Marcus and Earnest Coleman, Edwardsville, Ill.

“I've never seen an eclipse before," says Earnest. "I hope it's going to be really dark. I'm excited to see the corona." 

Dustin Steva and Jose Lara, Chicago

“I think the whole transitioning part just all happens in such a short time. You get to
see night come into day, it can move so fast," Dustin says.

Karen Pamela, Prospect, Pa.

“If I get something good I’ll be happy. If not, I got here, I experienced
it, and I saw it with my own eyes and that’s what matters to me.”

Jeff Worman, Elkhorn, Wis.

“I’m hoping that I’ll be able to hear the animals, the insects, the birds, all that change;
going in to night mode. And then waking up.”

Scott McLain, Chicago

“I just think it’ll be a great experience to just to see darkness in the middle of the day."

Bob Campbell, Uxbridge, Ontario, Canada

“I’m just going to enjoy the experience. Too many people try to photograph it and they lose the moment. I want to watch for those shadow bands, those mysterious shadow bands you’ve heard about. That happens just a fraction of a second prior to and after. I want to see the diamond ring, Bailey’s beads, all those things."

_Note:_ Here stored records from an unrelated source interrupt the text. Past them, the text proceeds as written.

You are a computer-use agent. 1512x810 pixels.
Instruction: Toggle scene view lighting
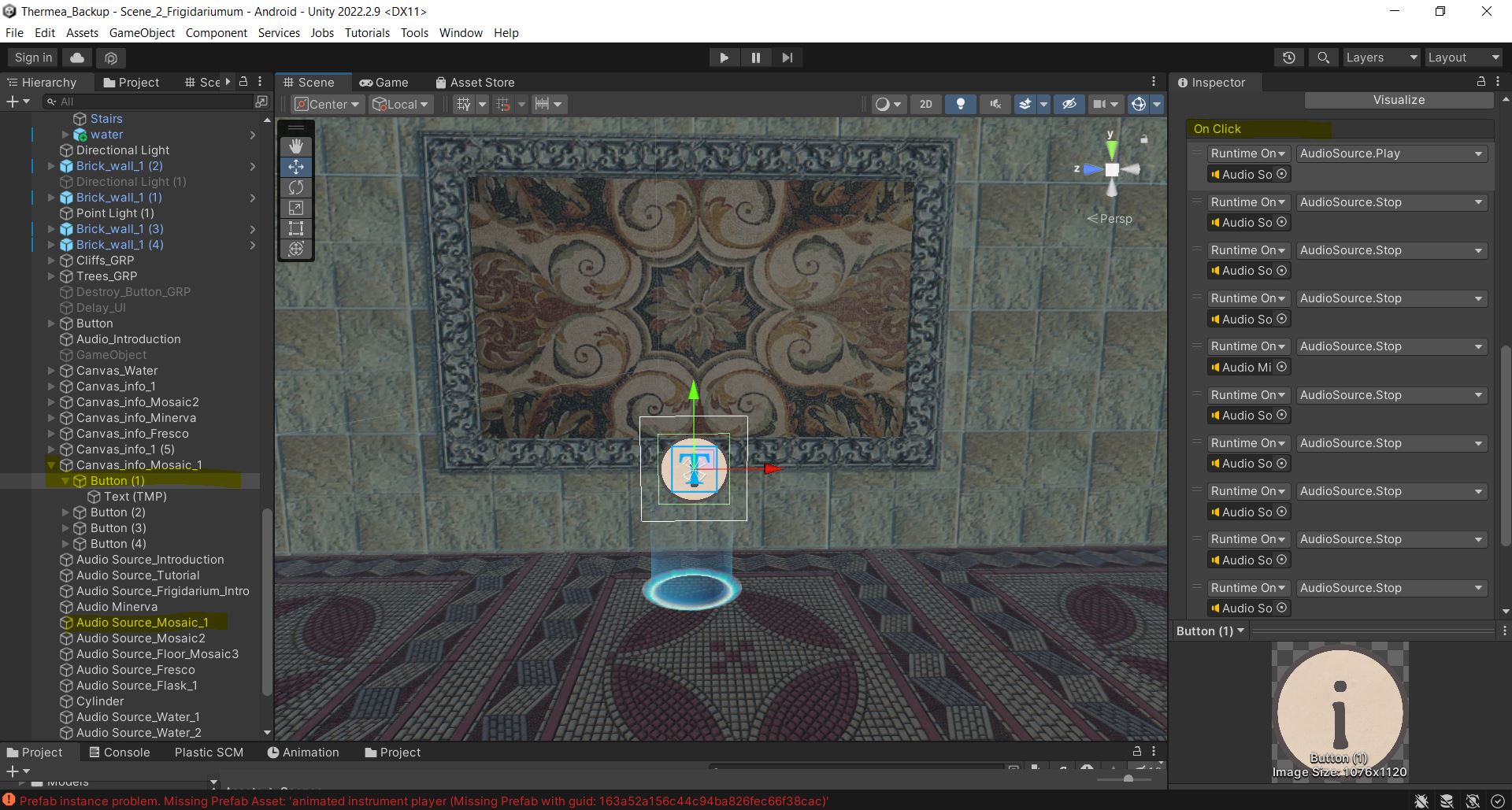[x=961, y=103]
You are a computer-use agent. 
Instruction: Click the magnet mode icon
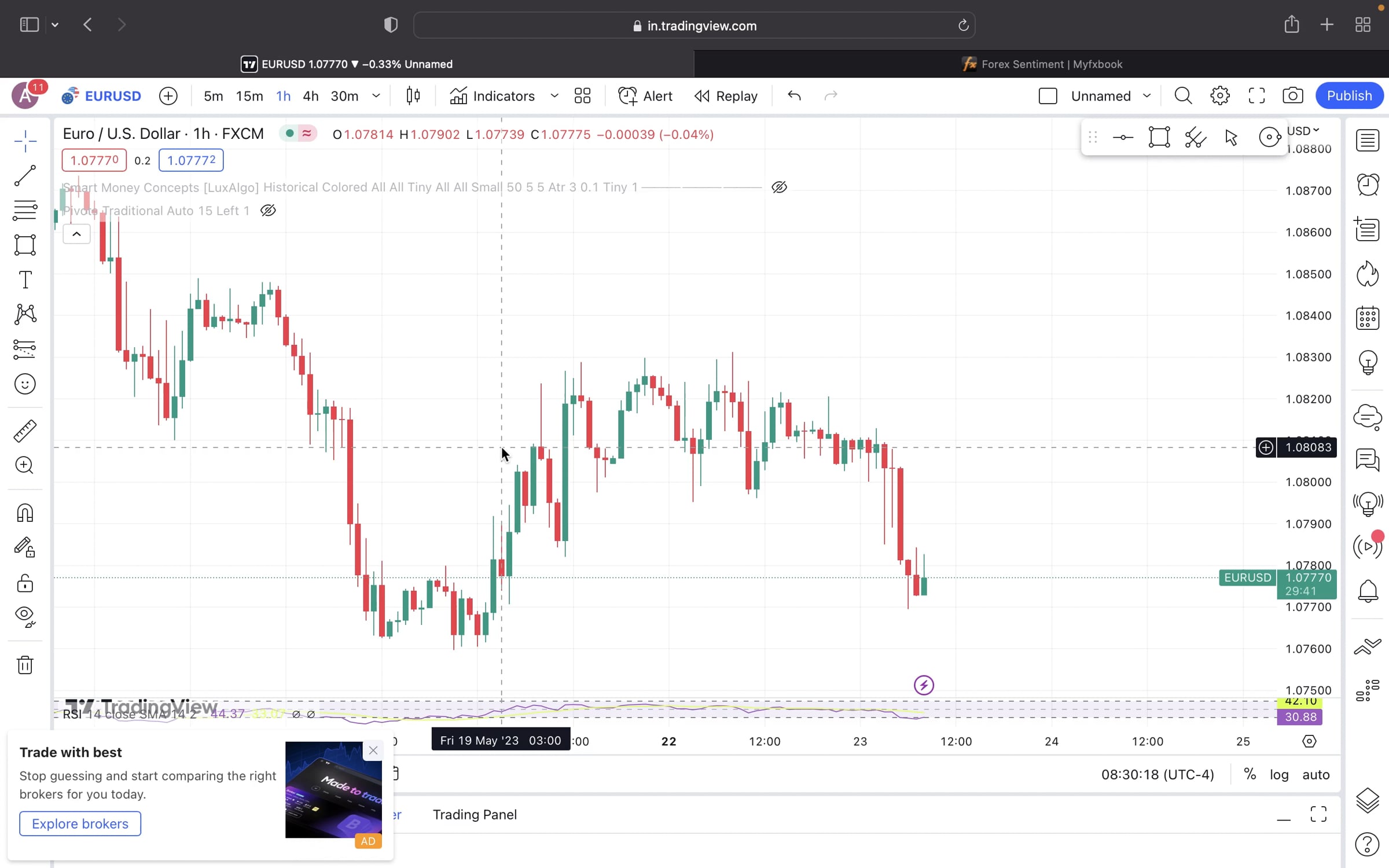coord(25,513)
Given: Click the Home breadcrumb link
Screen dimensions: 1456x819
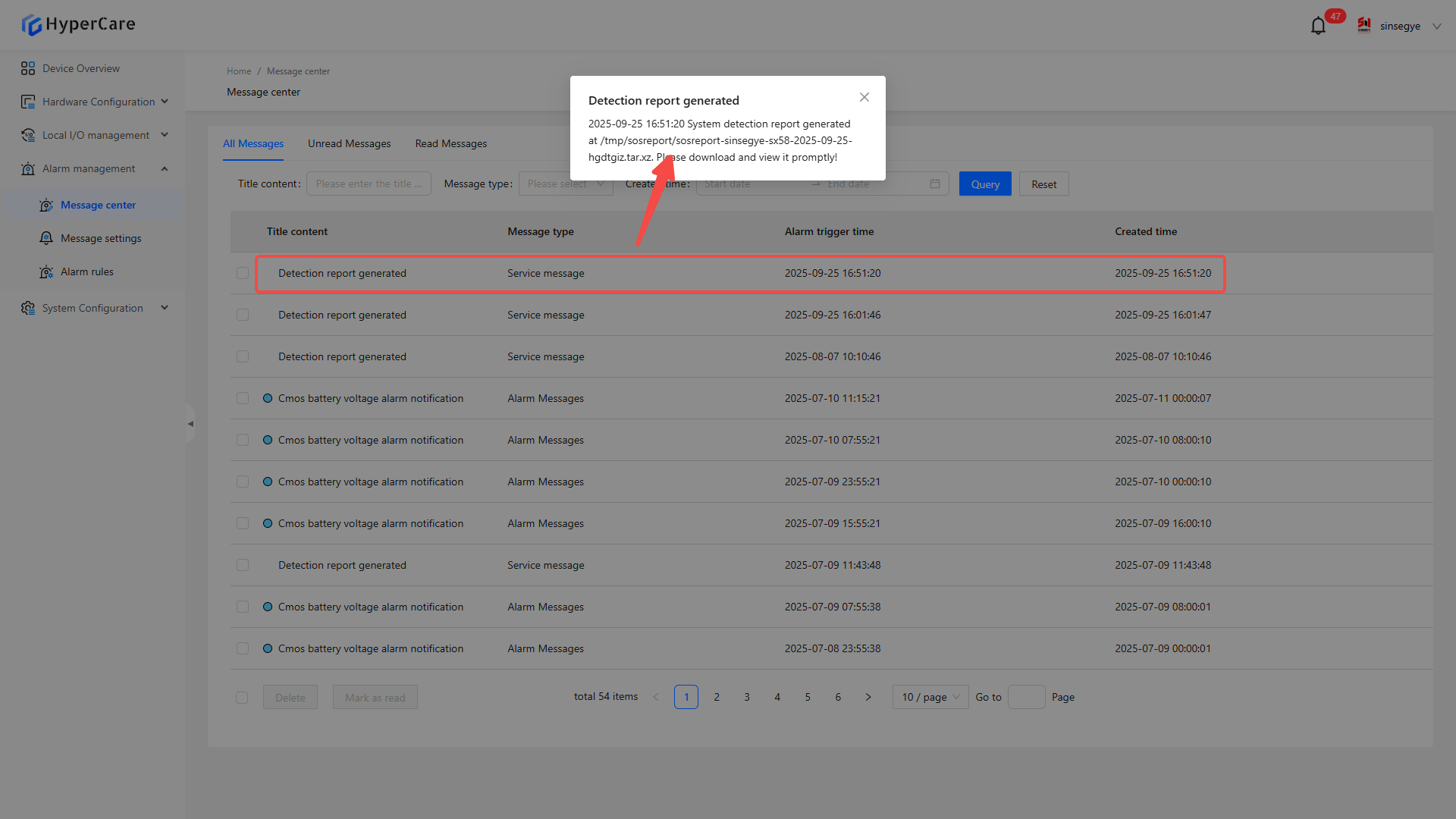Looking at the screenshot, I should (238, 71).
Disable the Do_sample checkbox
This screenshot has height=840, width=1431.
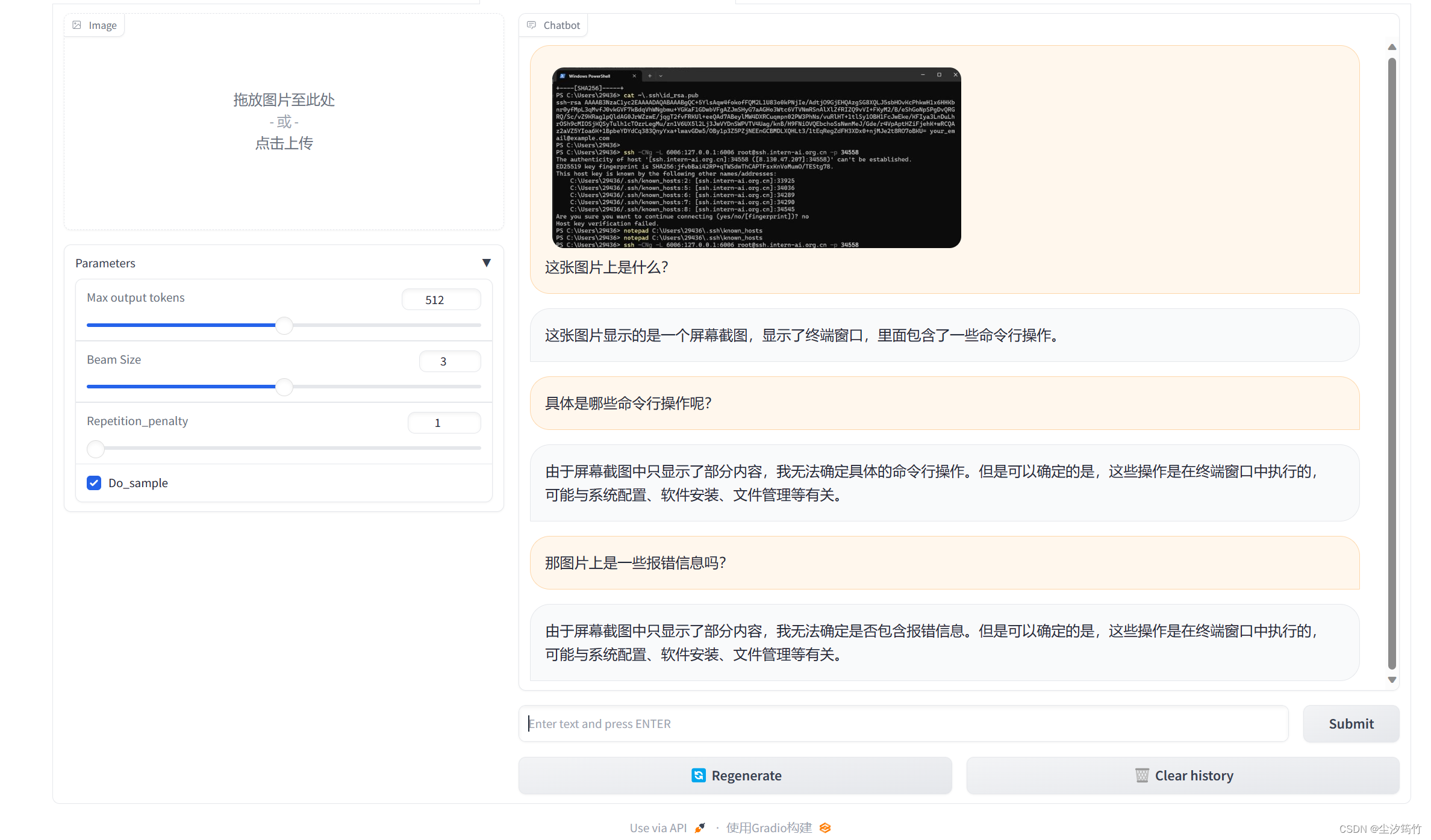click(94, 483)
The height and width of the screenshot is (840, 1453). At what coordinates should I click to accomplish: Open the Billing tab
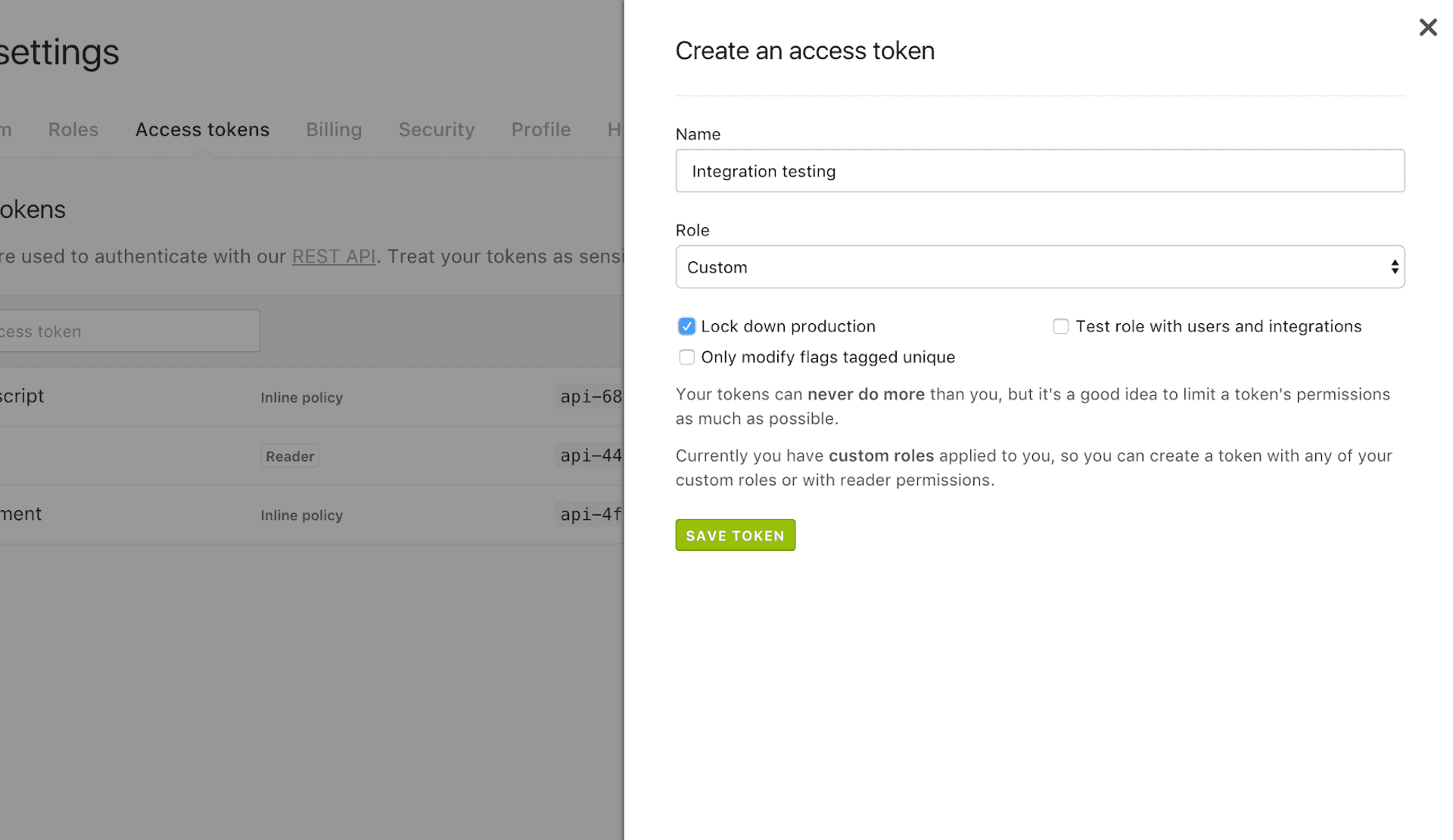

Glenn Hamilton, Black Mountain, NC

“I’ve talked to people who have seen total eclipses before and their impression is ‘I have to see another one.’ I hope I’m not building it up too much in my mind but the fact that I have friends who have seen it and their urge is not to say, well I’m going to cross that off the list of cool things they’ve done. They’re more fevered about it than people who haven’t seen it. So that tells me something right there. Being able to look directly at the sun and seeing nothing but a hole in the sky, that should be pretty amazing."

Roy Hollar, Jonesboro, Ill.

“It's going to be a pretty cool thing."

Ashley, Axton and Alex Fitch, Chicago

“I’m pretty excited for the moment when it gets really dark and you can just see the
ring around the sun. I think it’s going to be really surreal,” says Ashley.

Cecil Bailey, St. Louis, Mo., formerly of Makanda, Ill.

“I’m interested to see if the sun comes out all. It would be very fitting to have an imperfect eclipse here and have everybody have such a wonderful time and not even mind, it’s that kind of place. Makanda can inspire a very easy-going mood.”

Josh Kalscheur, Madison, Wis.

“I hope to have a very quiet, solemn experience. But I’m open to whatever experience reveals itself. I can’t wait to be a part of it.”

Natalie Payne, Boulder, Co.

“I’ve been waiting for it for two years now. What do I think it will feel like? Sort of
like tripping, I suppose. I’m going to be tripping while watching the eclipse.
So I feel like I’m going to be very content and fully in awe.”